Towards an open source model for data and metadata standards#
April 8th-9th, 2024, National Science Foundation, Alexandria Virginia
Recent progress in machine learning and artificial intelligence promises to advance research and understanding across a wide range of fields and activities. In tandem, an increased awareness of the importance of open data for reproducibility and scientific transparency is making inroads in fields that have not traditionally produced large publicly available datasets. Data sharing requirements from publishers and funders, as well as from other stakeholders, have also created pressure to make datasets with research and/or public interest value available through digital repositories. However, to make the best use of existing data, and facilitate the creation of useful future datasets, robust, interoperable and usable standards need to evolve and adapt over time. The open-source development model provides significant potential benefits to the process of standard creation and adaptation. In particular, development and adaptation of standards can use long-standing socio-technical processes that have been key to managing the development of software, and allow incorporating broad community input into the formulation of these standards. By adhering to open-source standards to formal descriptions (e.g., by implementing schemata for standard specification, and/or by implementing automated standard validation), processes such as automated testing and continuous integration, which have been important in the development of open-source software, can be adopted in defining data and metadata standards as well. Similarly, open-source governance provides a range of stakeholders a voice in the development of standards, potentially enabling use-cases and concerns that would not be taken into account in a top-down model of standards development. On the other hand, open-source models carry unique risks that need to be incorporated into the process. The goal of this workshop is to discuss specific examples where an open-source model for standards development has had significant impact on the practice within a field and other cases where this model has not worked in the past, and/or cases where this model is not a good fit.
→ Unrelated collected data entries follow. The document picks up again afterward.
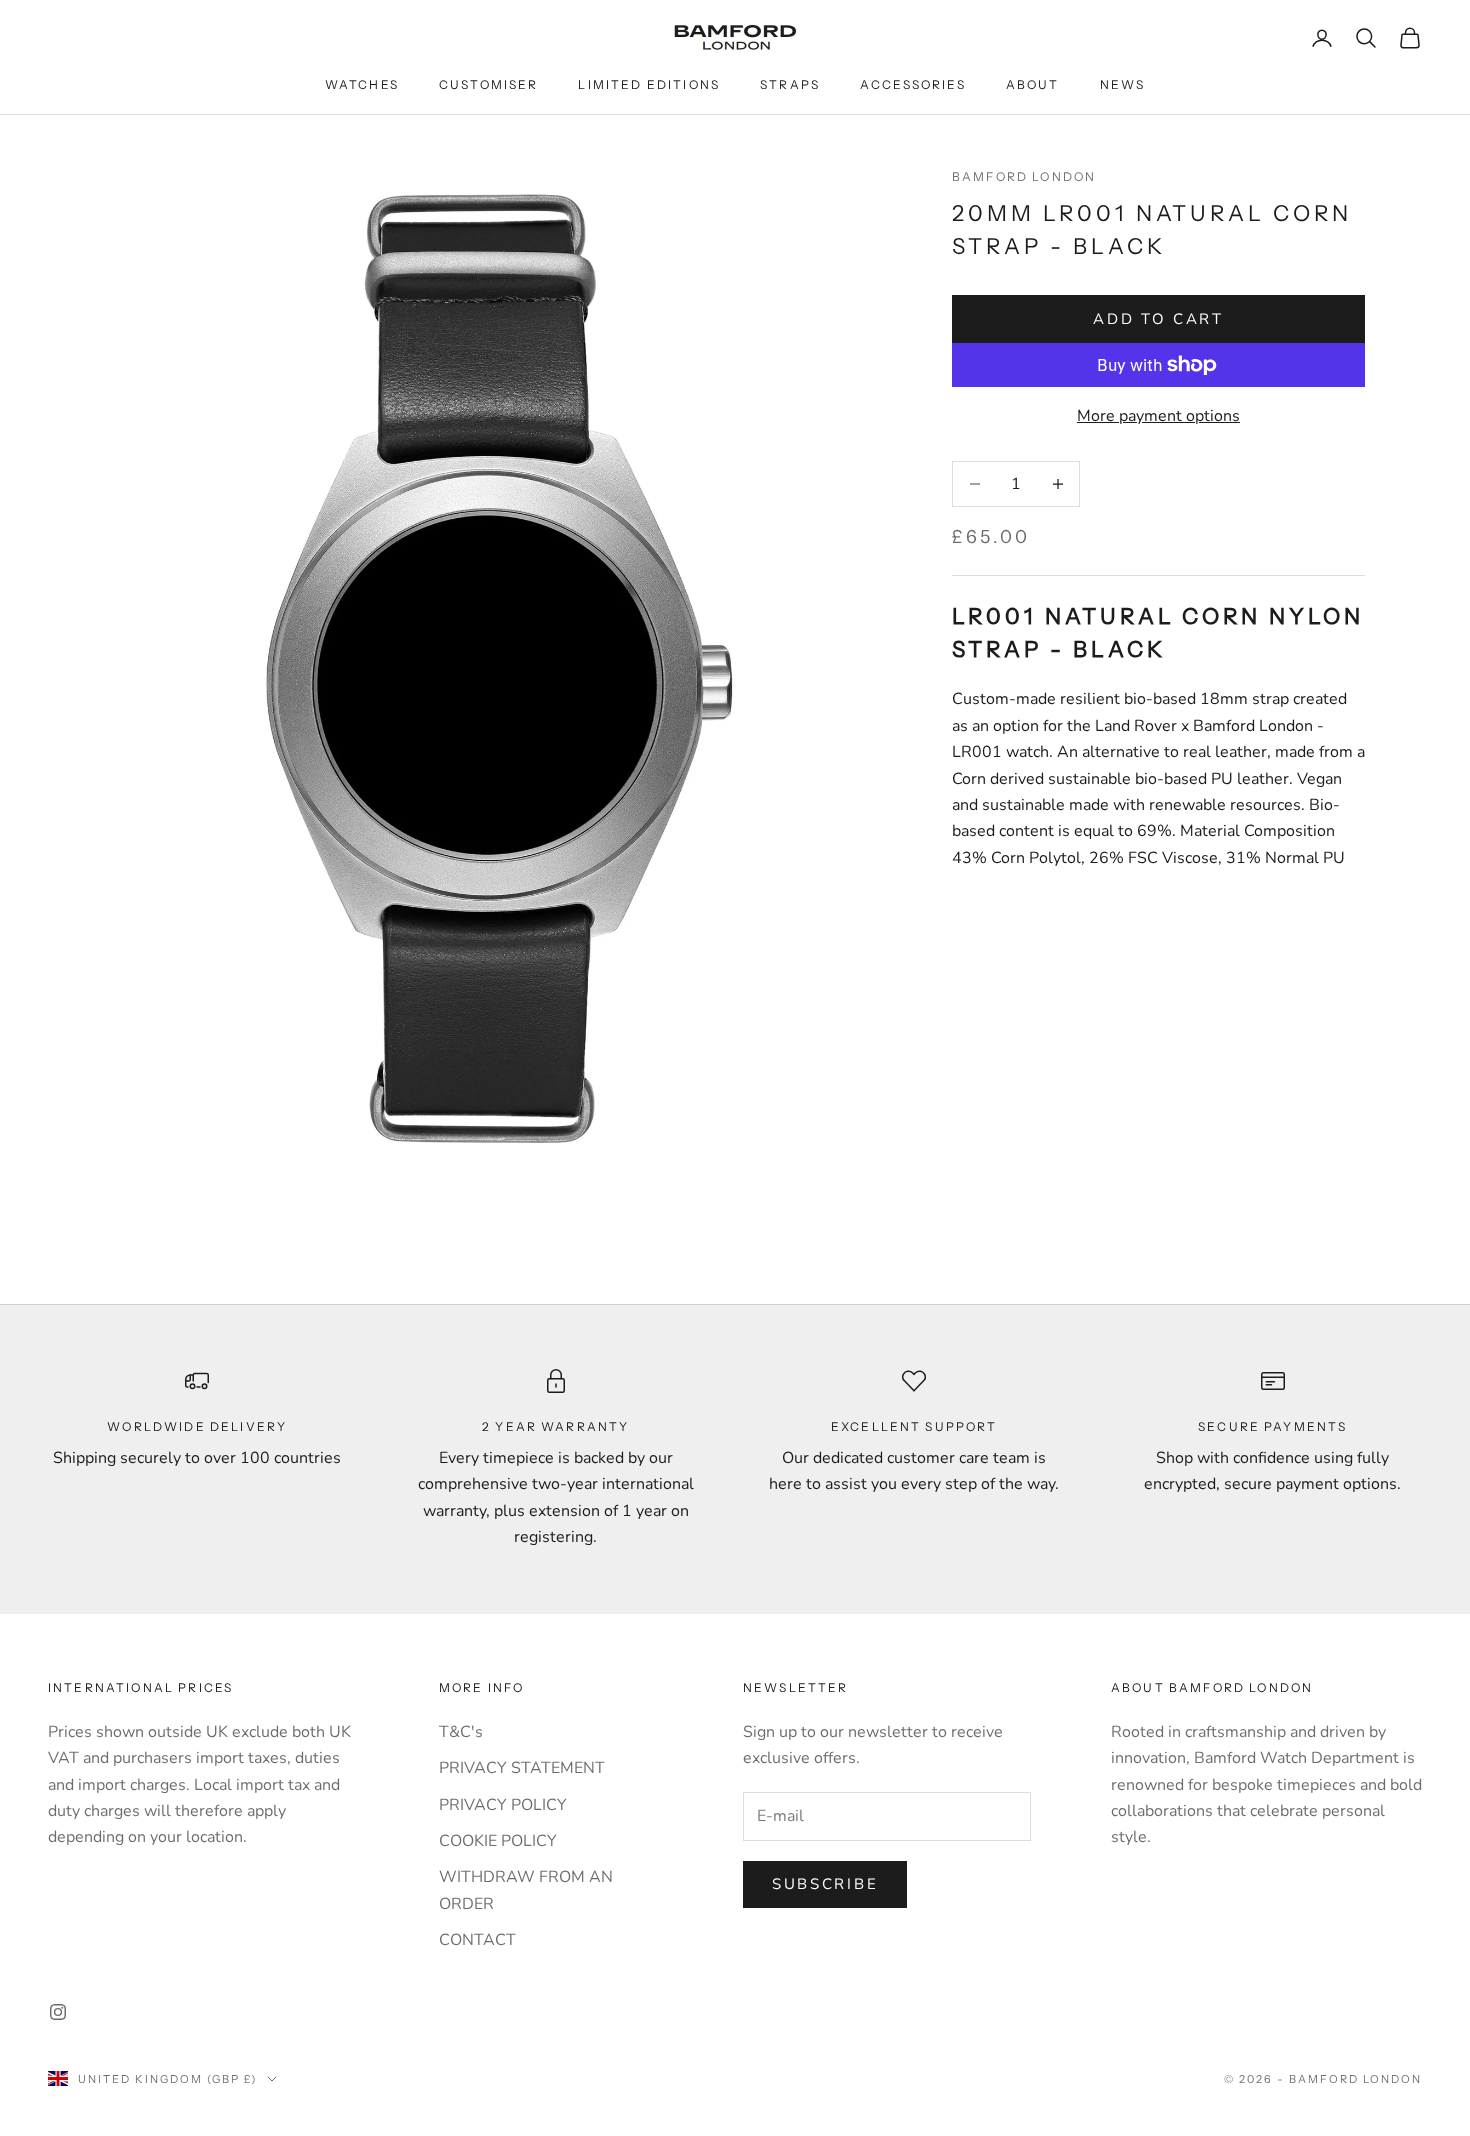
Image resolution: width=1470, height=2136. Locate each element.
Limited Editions (649, 84)
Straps (790, 84)
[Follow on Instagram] (58, 2012)
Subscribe (825, 1884)
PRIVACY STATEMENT (522, 1768)
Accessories (913, 84)
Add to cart (1158, 319)
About (1033, 84)
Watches (362, 84)
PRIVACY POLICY (503, 1805)
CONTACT (477, 1940)
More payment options (1158, 416)
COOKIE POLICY (498, 1841)
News (1123, 84)
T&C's (461, 1732)
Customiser (489, 84)
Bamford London (1024, 176)
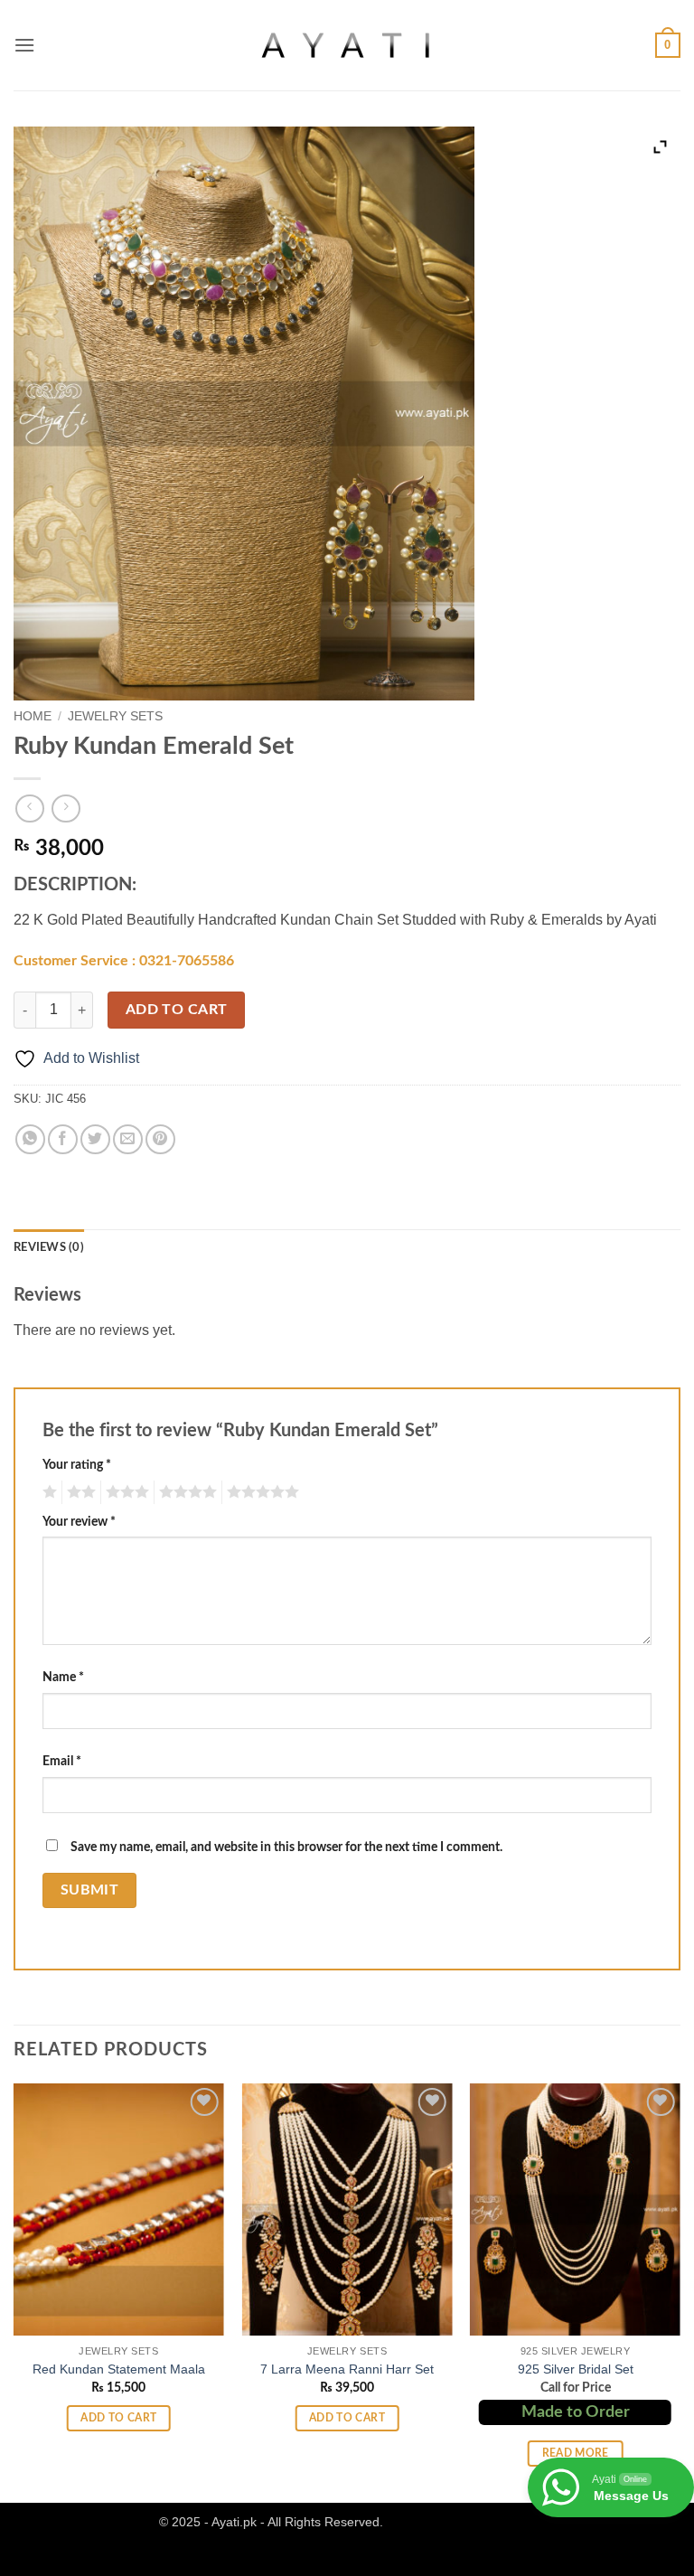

The workshop will convene attendees from a broad range of research disciplines and from various sectors (e.g., academic, government and industry) to a two-day workshop that will be held at the NSF headquarters. The meeting will include a mix of activities: plenary talks from experts in the field who can share their experience developing open-source data and metadata standards; breakout discussions on a variety of sub-topics (e.g., governance of data and metadata standards, strategies for evolving and adapting data and metadata standards, etc.); brainstorming sessions; and networking sessions. One of the goals of the workshop is to synthesize the discussions into a white paper that will summarize the state of the art and make concrete recommendations for the future evolution of robust, transparent and useful standards.